_Stored data_
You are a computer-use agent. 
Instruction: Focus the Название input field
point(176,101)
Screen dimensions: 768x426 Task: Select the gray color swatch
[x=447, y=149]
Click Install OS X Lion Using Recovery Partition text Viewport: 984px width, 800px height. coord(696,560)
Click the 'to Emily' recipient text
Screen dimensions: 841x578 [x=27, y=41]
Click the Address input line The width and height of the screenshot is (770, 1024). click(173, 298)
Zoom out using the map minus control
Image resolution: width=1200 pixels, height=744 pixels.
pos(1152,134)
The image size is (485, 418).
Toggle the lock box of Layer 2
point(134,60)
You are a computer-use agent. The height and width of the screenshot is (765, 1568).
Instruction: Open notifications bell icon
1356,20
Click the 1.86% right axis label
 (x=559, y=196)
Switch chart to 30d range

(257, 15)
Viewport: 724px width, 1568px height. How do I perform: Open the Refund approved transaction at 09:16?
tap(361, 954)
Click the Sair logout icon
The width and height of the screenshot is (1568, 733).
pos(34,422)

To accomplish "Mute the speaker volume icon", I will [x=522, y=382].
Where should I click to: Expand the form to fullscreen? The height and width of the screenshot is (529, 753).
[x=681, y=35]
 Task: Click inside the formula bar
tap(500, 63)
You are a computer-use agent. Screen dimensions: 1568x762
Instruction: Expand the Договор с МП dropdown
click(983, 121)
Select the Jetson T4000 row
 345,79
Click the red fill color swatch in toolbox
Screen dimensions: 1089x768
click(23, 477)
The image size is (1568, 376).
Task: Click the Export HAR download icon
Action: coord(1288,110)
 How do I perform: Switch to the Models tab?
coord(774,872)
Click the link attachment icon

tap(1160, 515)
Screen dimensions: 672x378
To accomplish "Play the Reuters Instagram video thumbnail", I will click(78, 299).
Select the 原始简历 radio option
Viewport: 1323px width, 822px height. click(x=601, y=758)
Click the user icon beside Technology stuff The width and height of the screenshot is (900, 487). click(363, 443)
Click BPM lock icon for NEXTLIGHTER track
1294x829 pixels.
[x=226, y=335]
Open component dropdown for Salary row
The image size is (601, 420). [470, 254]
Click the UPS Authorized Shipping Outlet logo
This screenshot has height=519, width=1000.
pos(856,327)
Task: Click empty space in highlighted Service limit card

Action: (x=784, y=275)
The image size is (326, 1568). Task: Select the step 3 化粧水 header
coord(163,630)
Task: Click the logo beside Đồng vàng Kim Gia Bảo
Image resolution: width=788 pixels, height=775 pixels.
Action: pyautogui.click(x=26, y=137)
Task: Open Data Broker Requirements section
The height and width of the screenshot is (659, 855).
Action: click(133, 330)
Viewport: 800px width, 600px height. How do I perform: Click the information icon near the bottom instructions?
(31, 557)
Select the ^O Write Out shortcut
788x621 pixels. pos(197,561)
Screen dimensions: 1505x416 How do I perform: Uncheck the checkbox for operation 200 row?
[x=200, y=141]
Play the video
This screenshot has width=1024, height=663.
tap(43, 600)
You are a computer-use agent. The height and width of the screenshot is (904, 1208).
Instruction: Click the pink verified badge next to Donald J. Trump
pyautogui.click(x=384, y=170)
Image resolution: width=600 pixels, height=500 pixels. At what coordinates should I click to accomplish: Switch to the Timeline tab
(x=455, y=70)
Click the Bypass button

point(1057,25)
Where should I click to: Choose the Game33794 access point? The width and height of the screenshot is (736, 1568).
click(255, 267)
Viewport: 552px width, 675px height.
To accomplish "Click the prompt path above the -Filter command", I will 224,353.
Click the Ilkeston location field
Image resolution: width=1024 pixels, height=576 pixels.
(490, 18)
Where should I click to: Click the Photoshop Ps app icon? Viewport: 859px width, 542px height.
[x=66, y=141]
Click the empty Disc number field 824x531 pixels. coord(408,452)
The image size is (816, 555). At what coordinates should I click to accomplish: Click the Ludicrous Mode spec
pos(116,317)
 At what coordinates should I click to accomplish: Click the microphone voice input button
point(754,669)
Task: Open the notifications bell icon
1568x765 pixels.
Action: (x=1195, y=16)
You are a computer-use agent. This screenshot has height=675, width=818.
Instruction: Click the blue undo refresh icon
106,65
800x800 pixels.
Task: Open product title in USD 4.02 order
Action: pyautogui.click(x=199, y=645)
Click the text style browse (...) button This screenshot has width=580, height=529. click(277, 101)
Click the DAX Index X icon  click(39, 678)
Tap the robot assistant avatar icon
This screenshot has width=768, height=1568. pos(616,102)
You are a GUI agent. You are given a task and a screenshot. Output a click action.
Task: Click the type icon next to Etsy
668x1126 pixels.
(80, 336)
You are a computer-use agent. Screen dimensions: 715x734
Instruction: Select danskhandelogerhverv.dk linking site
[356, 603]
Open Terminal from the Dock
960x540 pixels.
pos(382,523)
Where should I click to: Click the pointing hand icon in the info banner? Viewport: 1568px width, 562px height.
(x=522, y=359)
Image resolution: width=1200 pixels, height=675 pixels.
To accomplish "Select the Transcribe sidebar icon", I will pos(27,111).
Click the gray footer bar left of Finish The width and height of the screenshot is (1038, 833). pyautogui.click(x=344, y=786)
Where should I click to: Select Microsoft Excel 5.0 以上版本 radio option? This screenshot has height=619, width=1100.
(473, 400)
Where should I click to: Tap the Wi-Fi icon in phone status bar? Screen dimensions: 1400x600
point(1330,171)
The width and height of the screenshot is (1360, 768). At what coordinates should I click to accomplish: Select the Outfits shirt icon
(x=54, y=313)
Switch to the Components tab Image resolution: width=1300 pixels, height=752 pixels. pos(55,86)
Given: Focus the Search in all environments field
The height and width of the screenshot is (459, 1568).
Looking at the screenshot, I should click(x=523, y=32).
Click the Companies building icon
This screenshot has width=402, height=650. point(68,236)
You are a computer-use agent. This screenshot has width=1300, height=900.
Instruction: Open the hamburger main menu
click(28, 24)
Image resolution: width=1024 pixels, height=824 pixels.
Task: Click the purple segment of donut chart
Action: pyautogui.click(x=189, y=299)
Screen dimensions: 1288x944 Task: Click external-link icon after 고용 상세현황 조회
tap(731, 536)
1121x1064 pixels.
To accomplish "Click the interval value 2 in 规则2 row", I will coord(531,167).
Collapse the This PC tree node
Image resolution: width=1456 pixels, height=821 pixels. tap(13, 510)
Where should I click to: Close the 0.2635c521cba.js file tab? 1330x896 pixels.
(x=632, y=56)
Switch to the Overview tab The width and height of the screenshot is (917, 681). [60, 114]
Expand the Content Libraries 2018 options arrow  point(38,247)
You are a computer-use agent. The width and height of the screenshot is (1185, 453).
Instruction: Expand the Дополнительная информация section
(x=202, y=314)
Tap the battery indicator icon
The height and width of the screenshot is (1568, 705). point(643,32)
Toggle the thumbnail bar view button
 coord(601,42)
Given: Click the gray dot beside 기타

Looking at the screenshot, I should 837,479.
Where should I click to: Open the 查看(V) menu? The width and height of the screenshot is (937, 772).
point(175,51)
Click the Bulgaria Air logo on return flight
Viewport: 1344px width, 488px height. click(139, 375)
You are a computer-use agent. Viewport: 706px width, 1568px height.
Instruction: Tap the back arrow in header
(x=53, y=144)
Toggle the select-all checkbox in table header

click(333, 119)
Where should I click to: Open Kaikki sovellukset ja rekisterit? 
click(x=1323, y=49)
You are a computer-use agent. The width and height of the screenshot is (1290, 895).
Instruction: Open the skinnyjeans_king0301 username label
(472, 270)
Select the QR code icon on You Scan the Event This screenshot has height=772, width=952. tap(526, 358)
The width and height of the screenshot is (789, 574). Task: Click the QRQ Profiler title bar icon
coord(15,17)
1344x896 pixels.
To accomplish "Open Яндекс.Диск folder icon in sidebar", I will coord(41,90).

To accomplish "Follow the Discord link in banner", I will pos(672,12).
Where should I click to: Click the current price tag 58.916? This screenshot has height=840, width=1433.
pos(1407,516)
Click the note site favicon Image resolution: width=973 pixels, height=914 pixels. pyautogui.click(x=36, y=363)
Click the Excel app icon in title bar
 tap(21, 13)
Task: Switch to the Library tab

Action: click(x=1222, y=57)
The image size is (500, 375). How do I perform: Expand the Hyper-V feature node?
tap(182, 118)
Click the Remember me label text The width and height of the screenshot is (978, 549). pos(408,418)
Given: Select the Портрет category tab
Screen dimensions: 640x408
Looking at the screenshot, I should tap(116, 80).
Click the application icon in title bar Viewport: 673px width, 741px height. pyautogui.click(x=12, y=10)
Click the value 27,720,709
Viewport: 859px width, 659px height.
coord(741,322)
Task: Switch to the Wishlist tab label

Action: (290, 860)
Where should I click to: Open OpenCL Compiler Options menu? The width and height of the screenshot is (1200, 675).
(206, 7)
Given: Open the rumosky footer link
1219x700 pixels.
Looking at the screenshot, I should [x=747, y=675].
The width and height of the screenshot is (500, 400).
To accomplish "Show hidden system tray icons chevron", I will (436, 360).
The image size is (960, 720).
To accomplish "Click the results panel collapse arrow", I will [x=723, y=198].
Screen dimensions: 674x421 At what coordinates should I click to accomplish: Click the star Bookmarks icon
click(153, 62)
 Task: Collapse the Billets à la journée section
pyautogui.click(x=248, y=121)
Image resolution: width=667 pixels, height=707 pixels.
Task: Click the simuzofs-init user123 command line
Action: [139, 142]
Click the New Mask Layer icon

_WHAT NEEDS TO BE DONE_
Copy each line of the data that contains the word "agent".

_RESULT OF THE EXERCISE_
You are a computer-use agent. 
You are a computer-use agent. The height and width of the screenshot is (765, 1568).
You are a computer-use agent. Screen dimensions: 1568x762
You are a computer-use agent. The height and width of the screenshot is (904, 1208).
You are a computer-use agent. This screenshot has height=675, width=818.
You are a GUI agent. You are given a task and a screenshot. Output a click action.
You are a computer-use agent. Screen dimensions: 715x734
You are a computer-use agent. This screenshot has width=1300, height=900.
You are a computer-use agent. The width and height of the screenshot is (1185, 453).
You are a computer-use agent. Viewport: 706px width, 1568px height.
You are a computer-use agent. The width and height of the screenshot is (1290, 895).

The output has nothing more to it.